Lynch refused to comment about a report in Tuesday's New York Daily News that Larry Flynt's Hustler magazine has obtained photos of her posing topless with soldiers at Fort Bliss before they were deployed.

``We're not going to talk about that,'' Bragg said.

The New York Post's online edition said Flynt said he bought the photos to keep them off the market, and the photos would not be published.

Meanwhile, sales of Lynch's book were mixed on the first day of its release in West Virginia.

Drug Emporium near The Huntington Mall had sold none, but a sales manager at Borders Books Music & Cafe in the mall said the book was selling well there.

``We never talk about numbers, but we had people lined up at the door when we opened at 10 o'clock,'' Lill Neace said. By midafternoon Tuesday, five local Fruth Pharmacy locations had sold a total of eight copies.
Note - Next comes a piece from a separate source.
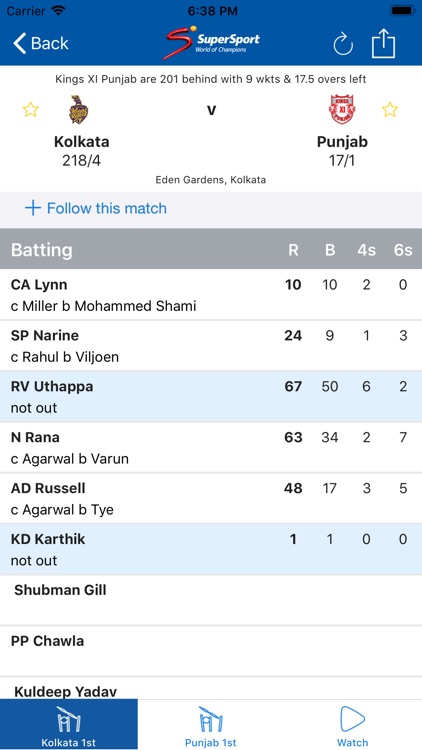Tap the plus icon beside Follow this match

[x=33, y=208]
``I wanted to read the story, and I wanted it so my grandchildren can read it,'' said Lujean Young, the pharmacy technician. ``She's from West Virginia. She was brave. And I want my grandchildren to learn some things firsthand about the Gulf War. They're too young right at the moment.''

Sheila Jennings, a clerk at the Gallaher branch of the Cabell County Public Library, bought the third copy sold by People's News on Tuesday afternoon.

``We've heard so much about Jessica through the news media, I wanted to hear her side of the story,'' she said. ``It's an honor that she is a West Virginian and that she has portrayed our state so positively.''

Donna McCoy, Gallaher's branch manager, who was shopping with Jennings, did not buy a book.

``The library is going to get it, and I'll read it,'' she said.

McCoy, a co-chair of the Ohio River Festival of Books in May, said Bragg will be at the festival.

``I'll buy one then, and have him sign it,'' she said.